The overall goal of this procedure is to compare the neural efficiencies of participants completing problem sets requiring spacial ability. This method can answer key questions in the field of Engineering education, such as, can students gain expertise in core content in one semester? Or, how do neurological measurements differentiate when students are solving a problem using spacial ability, or when they're solving and Engineering problem.
The main advantage of this technique is that it provides insight into the efficiencies of the brain. And we can align that information with student performance. Though this method offers insight into spacial ability and statics problems, it can also be applied into other skill measurements and problem types, such as those found in advanced dynamics.
Demonstrating their procedure will be Bradley Robinson, and Undergraduate researcher in the laboratory. Steven Wood, and Undergraduate researcher on our team will be receiving the protocol that we are demonstrating today. Begin by setting up the electroencephalography or EEG headsets according to the manufacturer's instructions.
Keep at least two head sets charging at all times for at least an hour prior to each session. Acquire the liquid for dampening the EEG electrodes and an abrasive cleaner for insuring good contact with the EEG reference electrodes. Next, insert the felts into each casing and use a syringe to saturate them with the dampening liquid.
Allow the damped electrodes to rest. Set up two video cameras to measure the participants behavior. We adjust the cameras once the participant is in place and ensure that the video is time stamped.
Finally, turn on the computer and verify that the software is on to record brain wave data. Verify that all software and data collection devices are interfacing properly for data collection. Upon arrival, escort the participant into the EEG room.
Ask the participant to remove any electronics from their person. Demonstrate the syringe use to saturate the nodes and explain that they will only be used to keep the EEG felt stamp. Check the felts for dampness, and place the felt in casing combinations into the EEG headset.
Then, clean the reference points on the participant with the abrasive cleaner, and wipe away any residue. Place the EEG headset on the participant. Align the reference nodes on the headset with the reference points on the participants head.

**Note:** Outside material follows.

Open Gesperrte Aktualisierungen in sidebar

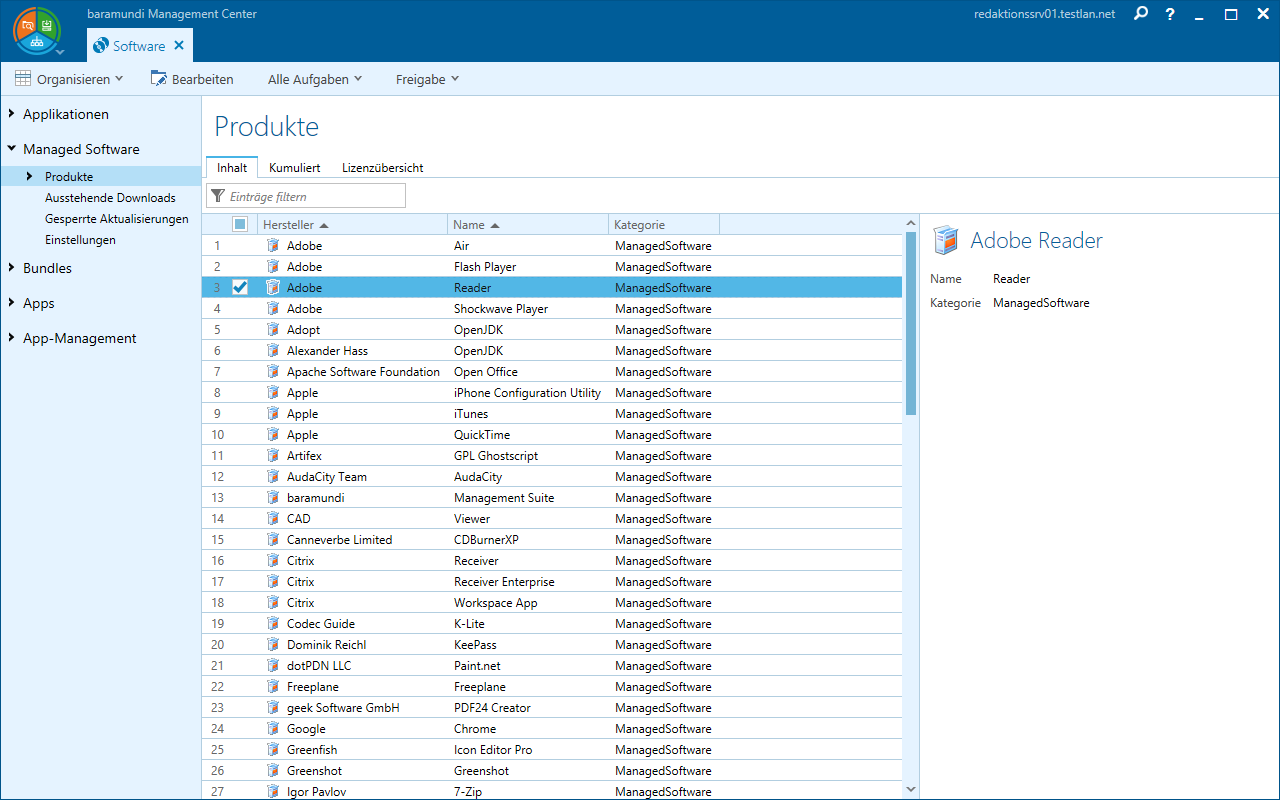[116, 219]
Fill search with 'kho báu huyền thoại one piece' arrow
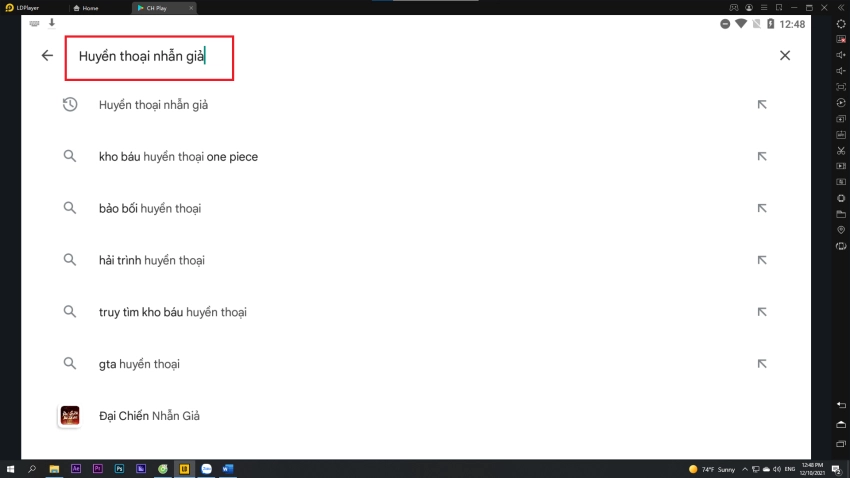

Do no accessibly bend the arms of the headset, and leave a gap between the reference node and the back of the ear to avoid any discomfort. Finally, readjust the cameras once the participant is in place and ensure the video is time stamped. Focus one camera on the participants face in order to record facial expressions and high quality audio.
Focus the other camera on the area in front of the participant in order to capture hand movements, including hand-writing actions, as well as to see which task is on the computer screen. Start logging data within the EEG logging software. Ensure that good connectivity exists between the logging device and the EEG headset by checking that all of the channels are displayed on the logging device.
Check that all channels initially display similar behavior with low amplitude oscillations. Then, immediately preceding the rest periods and before the start of each new problem type, check the EEG to ensure good connectivity with the participant by rewiring and adjusting the felts in order to achieve consistent patterns on the logging device. Instruct the participant to remain as still and quiet as possible during the task exercises.
Inform them that during data collection all pre planned visual communication will occur via the computer monitor. Initiate the task presentation software. Assign rest periods at the beginning and the end of data collection, which will be used for obtaining baseline data.
Display the first spacial problem type, which is either a multiple choice test, or a true/false rotation problem. Following that, display the second spacial problem type, either a multiple choice test, or a true/false mental cutting problem. Next, display the Engineering problem type, focused on specific principles of Engineering statics.
Once the tasks are complete, remove the EEG headset. Additionally, turn off the task presentation software, the EEG logging software, and the video recording equipment. Finally, thank the participant, and provide them an overview of any future contact, and how results of the study may be made available to them in the future.
The EEG cap collects brain activation via electrical potentials in which certain artifacts within the data, as well as multiple events, need to be manually removed, as shown here. Following and independent component analysis, the software can map the data to a scalp representation of activation, and as a two D continuous plot of activation, arranged by Trials and Time. Once mastered, this technique can be performed in 45 minutes to an hour.
Understanding that it depends on the participants problem-solving speed. While attempting this procedure, it's important to remember to check that the EG has good connectivity with the participants head, typically by keeping the felt stamp. After watching this video, you should have a good understanding of how to collect EEG data for neural efficiency studies, by setting up the EEG device, and collecting data from participants.